Tamestit ha mostrato tutta la sua abilità tecnica, messa davvero a durissima prova da Filidei, che chiama il solista a imprese davvero impossibili, e il pubblico ha ripagato lui, come pure Ceccherini e l’Autore salito sul palco, con interminabili battimani e ovazioni.
Questi Nocturnes costituiscono una particolare variante di musica-a-programma. Nuages, lo dice il titolo, evoca un incessante passare di nuvole sopra la Senna, precisamente presso il ponte di Solférino, ma qui l’indicazione è tanto minuziosa quanto ininfluente sul contenuto musicale, che mai pretende l’impossibile (la descrizione di un fenomeno naturale) bensì esprime in modo mirabile l’impressione provata da chi osserva il muoversi delle nuvole, sempre diverso, ma allo stesso tempo sempre uguale a se stesso.
L’incipit di clarinetti e fagotti ricorda vagamente il Dies-Irae, mentre subito dopo il corno inglese espone un nuovo tema ricorrente, che sembra quasi una reminiscenza delle prime battute del Tristan.
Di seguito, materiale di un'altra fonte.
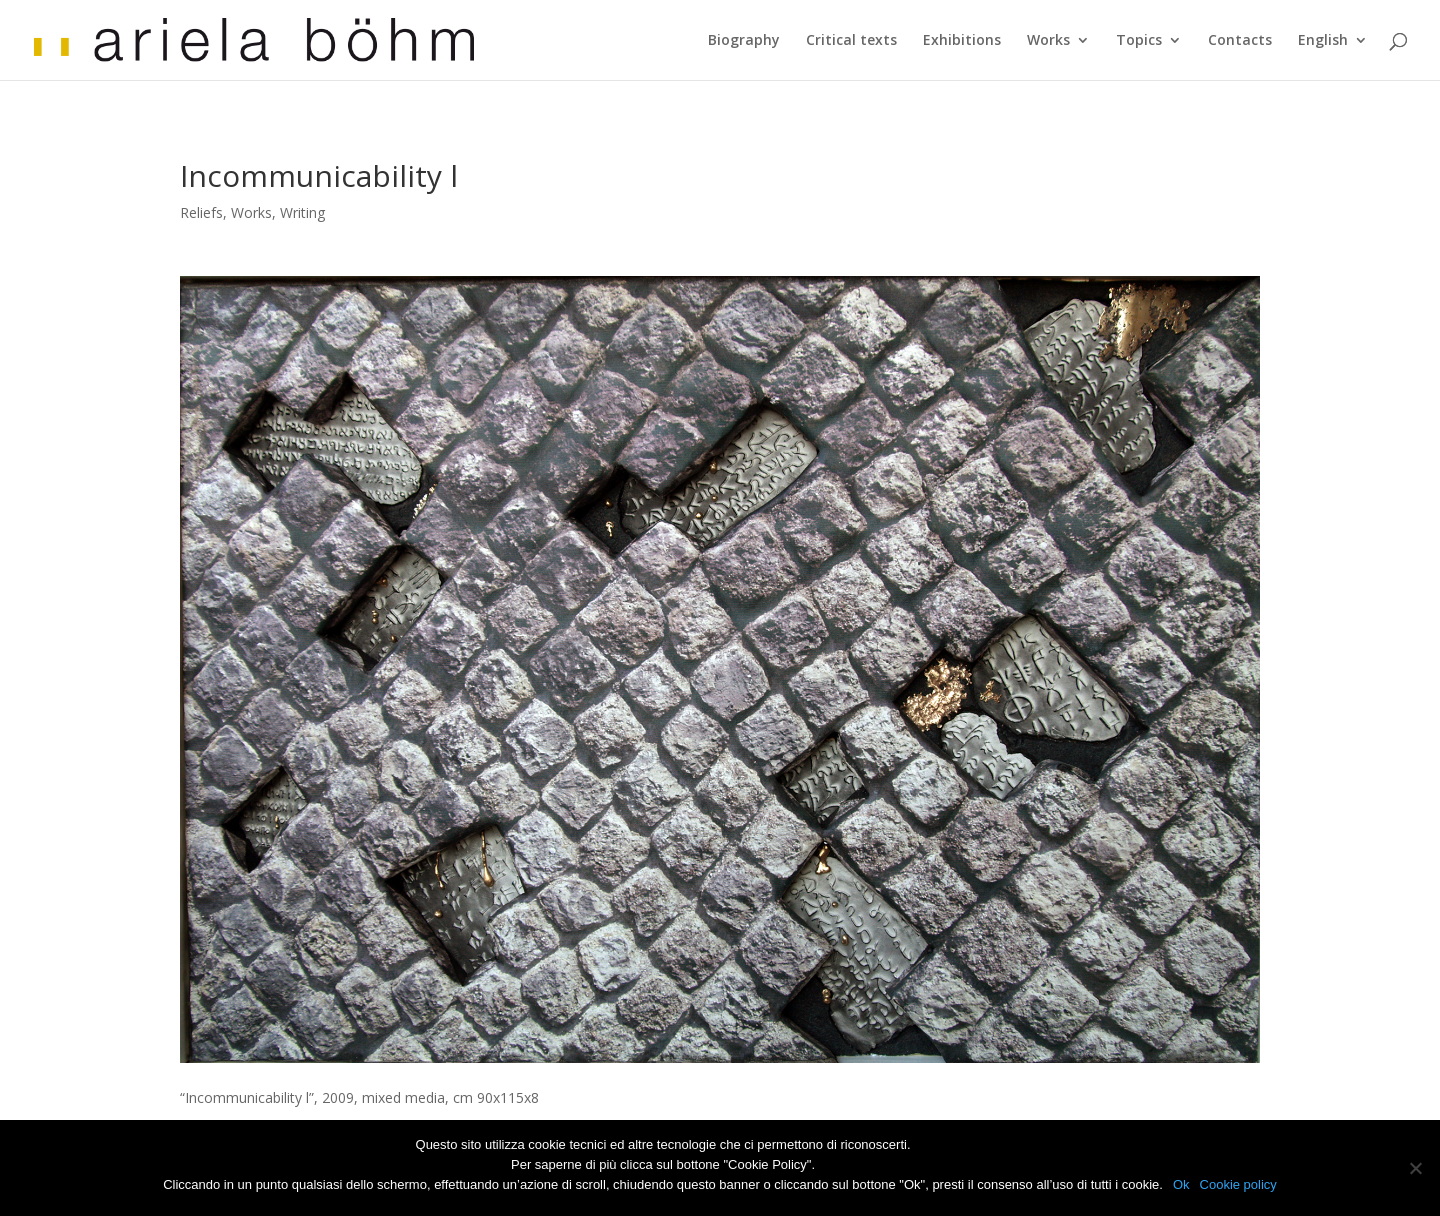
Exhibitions (962, 41)
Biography (744, 41)
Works (1048, 41)
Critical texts (851, 41)
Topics (1139, 41)
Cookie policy (1238, 1184)
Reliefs (201, 212)
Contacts (1240, 41)
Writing (302, 212)
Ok (1181, 1184)
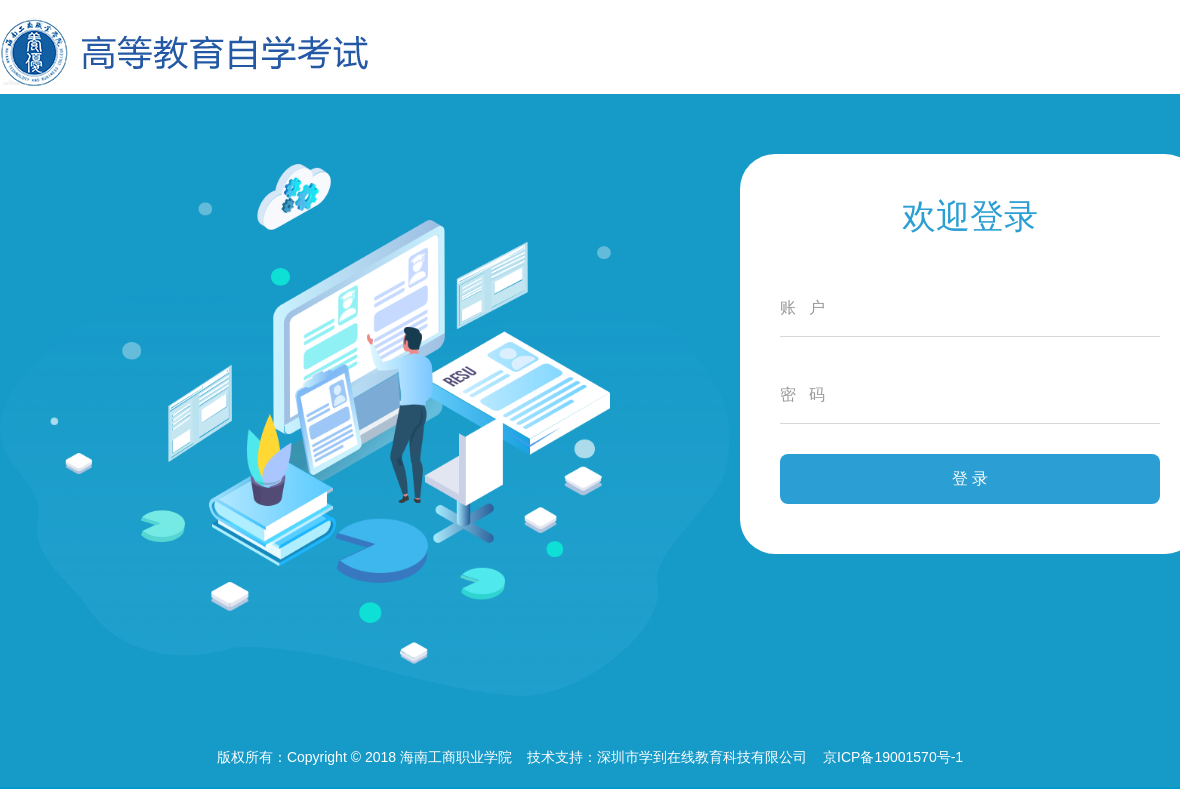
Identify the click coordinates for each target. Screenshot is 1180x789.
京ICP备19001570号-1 (893, 757)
Pur non essendo un seguace dell’atonalismo, Debussy cerca di affrancarsi dai classici e rigidi schemi della tonalità, impiegando accordi imperfetti, o inquinando quelli perfetti con note armonicamente distanti: in questo brano in particolare, ciò concorre in modo estremamente efficace a creare quell’atmosfera indefinita e instabile che lo caratterizza. Nella sezione centrale Debussy fa anche uso di una scala pentatonica, di chiara matrice orientale, che sembra anticipare di 10 anni altre nuvole, quelle del Lied von der Erde di Mahler…
In Fêtes Debussy si ispira poeticamente ad una serata al Bois de Boulogne, evocandone però non tanto le prosaiche manifestazioni (tarantelle, marce della Guardia repubblicana, fanfare che arrivano da lontano, passano e si perdono) ma le sensazioni (meglio… le impressioni) che esse provocano nel suo animo, e sono queste che il compositore ci vuol trasmettere con i suoi suoni.
Sirènes è un brano che è davvero raro ascoltare in sala da concerto, poichè richiede tassativamente la presenza di un coro femminile (che fa solo vocalizzi peraltro): come anticipato, è un merito de laVerdi averci fatto – non è la prima volta - questo bel regalo. Ieri le 23 ragazze (14 soprani + 9 mezzosoprani) erano dislocate in orchestra, fra i legni e gli ottoni, proprio quasi fossero strumenti… umani.
Per tutti grandi applausi da parte di un pubblico abbastanza folto e soprattutto impreziosito da una nutrita rappresentanza di giovani e giovanissimi, il che fa sempre un gran piacere.